Tuesday, June 29, 2010

NSS Labs vs. AMTSO?

further to my previous post about NSS Labs report as blogged about by brian krebs, while reading brian's post i found myself wondering how he got such a negative impression of the AMTSO.

the AMTSO is a bunch of people from the anti-malware community trying to hammer out some better approaches to testing anti-malware products because frankly there are a lot of bad tests out there. the people in question come from independent testing organizations like av-comparatives and av-test.org (as well as others i'm less familiar with), and also from anti-malware vendors. many of them are employed by vendors precisely because that's one of the primary places where one with expertise in this field would find employment. often-times those people will even represent their employers but that doesn't make it a "vendor-driven consortium" as claimed by rick moy here, nor any kind of "cartel" as claimed by vik phatak in this video (at approximately 84:15).
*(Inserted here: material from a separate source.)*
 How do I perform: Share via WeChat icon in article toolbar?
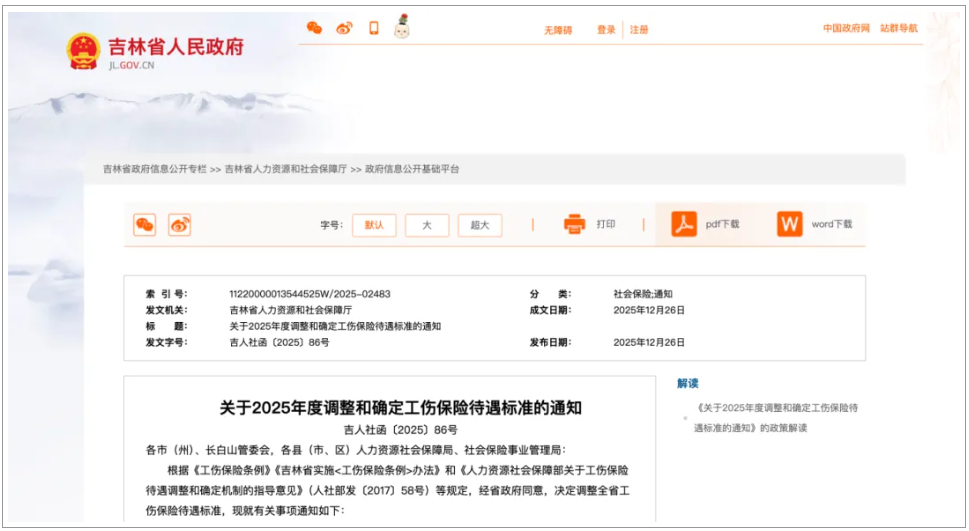coord(145,225)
in fact, NSS folks themselves were members of AMTSO at one point but pulled out for some reason. surely if they were members they thought there was merit to the project so why pull out? one possible reason might be sour grapes (certainly in keeping with the verbiage) over a review of one of their tests which you can read here. while the review was requested by particular vendors (which one might interpret as being vendor driven - though reviews are ancillary to the formation of the testing standards) it was carried out by people from other organizations, two of which were testing organizations themselves.
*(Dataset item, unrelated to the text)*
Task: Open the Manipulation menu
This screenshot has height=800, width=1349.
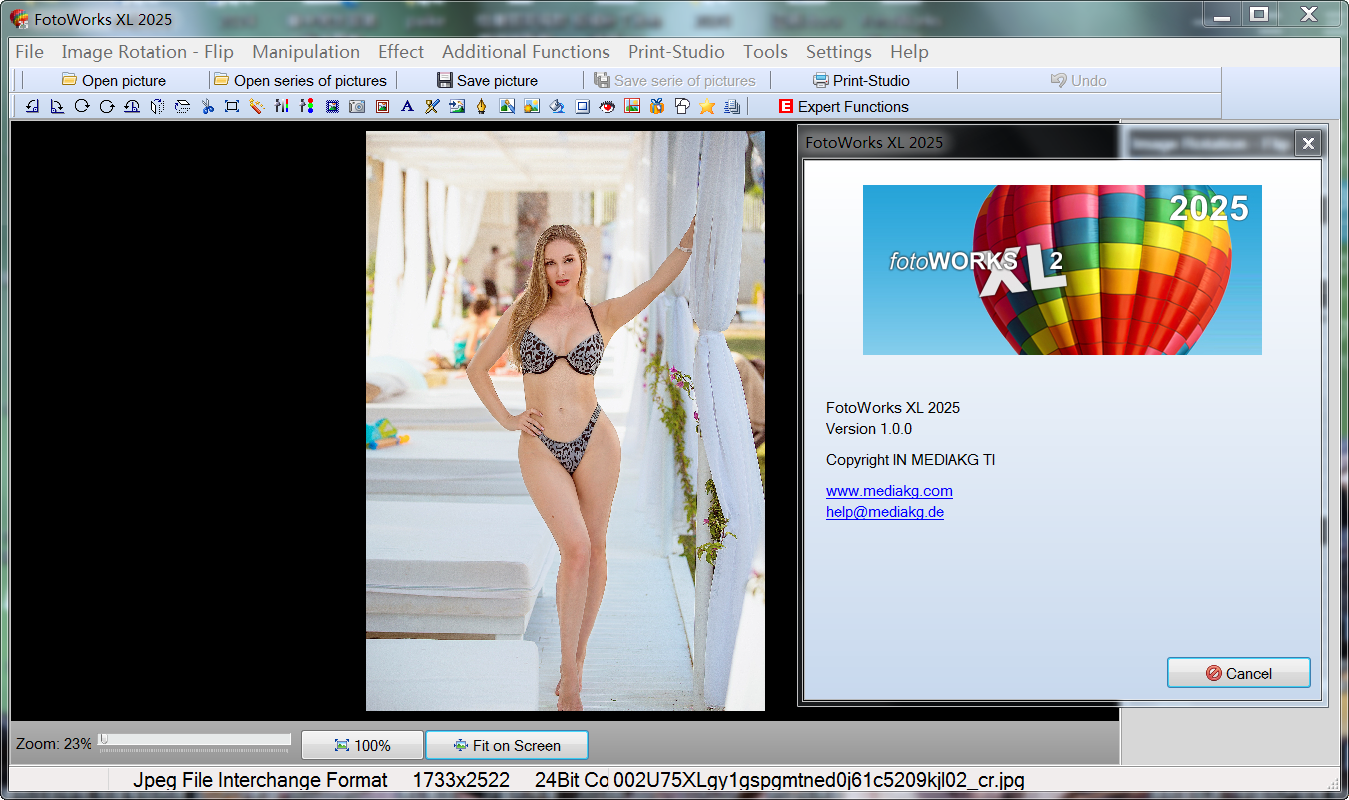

there are always many sides to any story, but painting AMTSO as a vendor driven consortium (or worse, a cartel) in the current climate, where vendors are a favoured whipping boy of the general security community, effectively demonizes AMTSO and everything they're working towards. that rubs off on people and shows through when brian used words like "cantankerous" and "cobbled" (not to mention the #fail hashtag he used when promoting the post on twitter).

the story brian got for the split between NSS and AMTSO was that AMTSO favoured fairness to vendors over representing reality. one of AMTSO's goals is to (as much as possible) eliminate bias from tests. eliminating bias is fair to vendors and results in a more accurate representation of reality at the same time. do NSS and AMTSO have a fundamental difference of opinion over what constitutes bias? did NSS decide to take their ball and go home when they couldn't get their way? after reading AMTSO's review of the NSS report as well as listening to vik phatak on the subject (he makes an oblique reference at approximately 72:35 in the video) and reading rick moy's blog post, i'm left to conclude that this is the case.

if you're setting out to test a product's ability to protect users from "socially engineered malware" (NSS' wording, not mine) then it stands to reason that you should include in that test the technologies that help to block the social engineering itself (e.i. the spam filter) in addition to the technology that blocks the malware. NSS could easily change their wording to allow themselves a more narrowly defined scope, but that would be moving away from the sort of whole product testing that NSS evangelizes. alternatively NSS could accept that spam filters, though often taken for granted and even dismissed as a non sequitur in malware testing, do have protective value and by ignoring anti-spam technologies NSS introduced bias into their report. NSS has done neither of these things but instead parted ways with AMTSO and now try to discredit the organization (with some apparent success).

despite AMTSO's efforts there is never going to be a perfect test. there is never going to be a complete absence of bias or a complete absence of measurement error. there will always be some grounds upon which any test can be criticized and testing organizations who can't take criticism would do well and would serve the public's interests if they got over themselves and learned to take that criticism as an opportunity to improve - because they should always be improving.